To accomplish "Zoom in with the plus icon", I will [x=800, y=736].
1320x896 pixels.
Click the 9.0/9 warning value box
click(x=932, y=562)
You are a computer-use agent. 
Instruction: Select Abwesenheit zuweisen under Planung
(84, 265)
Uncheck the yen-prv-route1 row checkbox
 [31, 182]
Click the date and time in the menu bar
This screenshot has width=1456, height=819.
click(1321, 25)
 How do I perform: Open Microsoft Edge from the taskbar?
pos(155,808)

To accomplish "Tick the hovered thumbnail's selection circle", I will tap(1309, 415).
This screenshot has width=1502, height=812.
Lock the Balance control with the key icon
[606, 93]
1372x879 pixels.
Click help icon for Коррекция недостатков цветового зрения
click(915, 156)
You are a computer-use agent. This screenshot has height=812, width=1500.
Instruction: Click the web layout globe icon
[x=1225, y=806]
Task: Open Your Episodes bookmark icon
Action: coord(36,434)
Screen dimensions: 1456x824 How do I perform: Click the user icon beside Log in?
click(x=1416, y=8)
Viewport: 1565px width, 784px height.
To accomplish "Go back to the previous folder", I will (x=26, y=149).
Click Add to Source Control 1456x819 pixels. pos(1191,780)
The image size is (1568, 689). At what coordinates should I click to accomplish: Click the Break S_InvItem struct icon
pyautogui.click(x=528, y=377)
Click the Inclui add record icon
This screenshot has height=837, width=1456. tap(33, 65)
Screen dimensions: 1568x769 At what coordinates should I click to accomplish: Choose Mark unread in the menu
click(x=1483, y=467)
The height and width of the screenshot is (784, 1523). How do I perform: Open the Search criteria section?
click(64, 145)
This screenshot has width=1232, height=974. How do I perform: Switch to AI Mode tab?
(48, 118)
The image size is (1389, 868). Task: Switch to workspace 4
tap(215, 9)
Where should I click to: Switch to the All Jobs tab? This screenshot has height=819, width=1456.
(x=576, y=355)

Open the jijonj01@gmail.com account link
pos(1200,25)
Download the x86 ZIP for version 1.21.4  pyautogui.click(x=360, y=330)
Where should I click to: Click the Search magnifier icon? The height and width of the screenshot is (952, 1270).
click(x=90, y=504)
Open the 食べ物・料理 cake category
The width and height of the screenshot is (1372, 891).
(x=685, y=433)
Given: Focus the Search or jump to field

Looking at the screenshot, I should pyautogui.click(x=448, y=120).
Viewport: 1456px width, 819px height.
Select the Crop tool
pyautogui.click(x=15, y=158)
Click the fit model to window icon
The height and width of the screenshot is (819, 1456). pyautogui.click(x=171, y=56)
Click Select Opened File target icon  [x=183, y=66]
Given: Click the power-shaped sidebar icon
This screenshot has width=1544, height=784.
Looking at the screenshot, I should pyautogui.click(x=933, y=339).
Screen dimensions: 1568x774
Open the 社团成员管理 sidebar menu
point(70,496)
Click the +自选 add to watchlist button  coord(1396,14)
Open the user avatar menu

> YOUR OBJECTIVE
Select every line in the material above where the string "will" occurs, and copy it.

> REPLY TO THE EXERCISE
To accomplish "Zoom in with the plus icon", I will [x=800, y=736].
To accomplish "Tick the hovered thumbnail's selection circle", I will tap(1309, 415).
To accomplish "Go back to the previous folder", I will (x=26, y=149).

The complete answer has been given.